Não me arrependo de nada que falei nestes tempos e não retiro uma só palavra! As posições que assumo foram e são sempre sustentadas pela oração contínua. Sei que Deus está comigo! “Se Deus está conosco, quem estará contra nós!” (Rom 8,31) ou para usar as palavras do Salmo 117: “Na minha angústia eu clamei pelo Senhor, e o Senhor me atendeu e libertou! O Senhor está comigo, nada temo!” (Sl 117,5-6).


 


Anapu, 15 de julho de 2006


 








[1][1] Homilia “Um ano depois”, durante a Eucaristia celebrada por ocasião do aniversário de morte da Irmã Dolrothy, Anapu, 12 de fevereiro de 2006.
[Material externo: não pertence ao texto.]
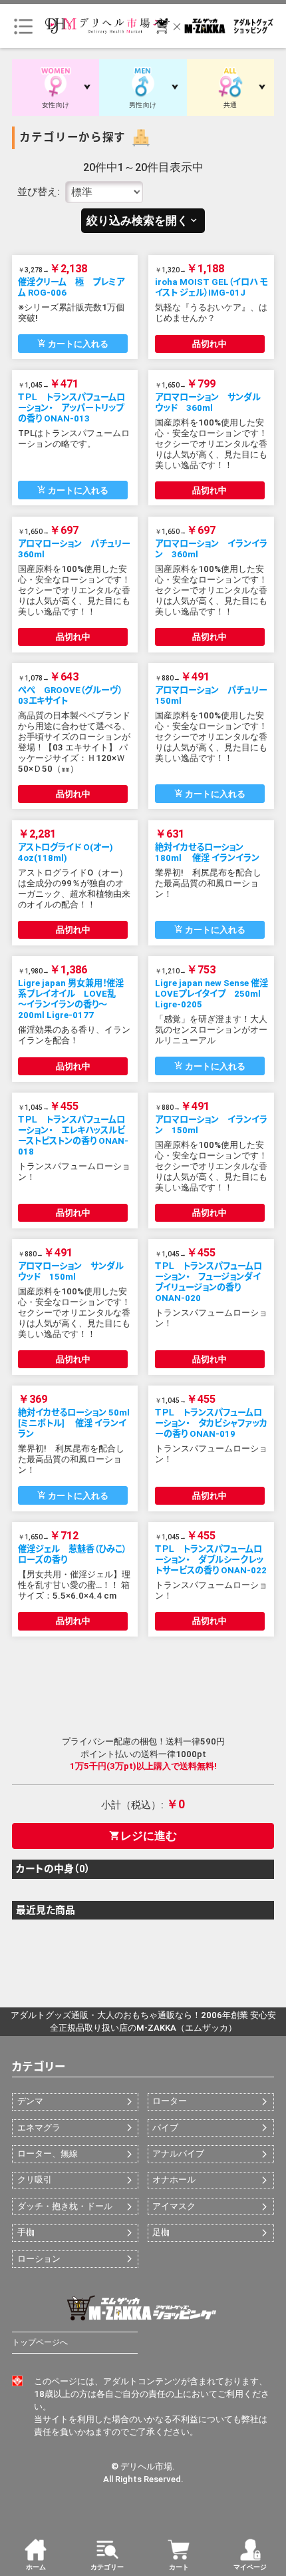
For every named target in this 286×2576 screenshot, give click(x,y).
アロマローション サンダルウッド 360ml (208, 402)
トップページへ (40, 2342)
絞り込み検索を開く (143, 220)
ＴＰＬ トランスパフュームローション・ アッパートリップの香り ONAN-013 (71, 407)
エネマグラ (39, 2128)
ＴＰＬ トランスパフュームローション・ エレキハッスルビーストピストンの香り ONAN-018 (73, 1136)
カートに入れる (72, 344)
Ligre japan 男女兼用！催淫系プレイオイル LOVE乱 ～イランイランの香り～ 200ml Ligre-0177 (71, 999)
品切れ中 (209, 344)
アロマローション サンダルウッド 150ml (71, 1271)
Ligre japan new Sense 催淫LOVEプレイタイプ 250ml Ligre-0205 (211, 993)
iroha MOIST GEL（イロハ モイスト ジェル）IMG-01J (211, 287)
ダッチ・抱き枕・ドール (64, 2206)
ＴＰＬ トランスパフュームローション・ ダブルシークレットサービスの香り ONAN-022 (211, 1559)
[1][2] O HC nº 87041 foi impetrado em 27/10/2005 e teve como MInistro Relator CEZAR


PELUZO (1ª Turma do STF).Hoje 29/06 no inicio da manhã o HC foi julgado pelos ministros: Cezar Peluso (Relator), Sepúlveda Pertence, Marco Aurélio, Ricardo Lewandowski e Carlos Ayres Britto. Os três primeiros ministros citados votaram pelo deferimento ou seja a favor do HC e da soltura do Regivaldo, os outros dois ministros tiveram seus votos vencidos, a decisão foi por maioria (3X2).  O Ministro relator do HC, Cezar Peluso argumentou que a prisão preventiva não pode ser utilizada como antecipação da pena e como justificativa para a “sede de vingança coletiva”.Disse ainda “Considero a prisão preventiva absolutamente ilegal”, concluiu o ministro determinando a soltura imediata de Regivaldo Pereira Galvão. (fonte: ultimas noticias do STF)


[1][3] Armando Soares, economista, “Reagir é a palavra de ordem” em O LIBERAL, 5 de junho de 2006, p.11.


[1][4]  Pronunciamento de Dom Erwin Kräutler no programa “Cidade Livre”, Altamira, através da TV Nazaré e TV Canção Nova, 27 de março de 2006.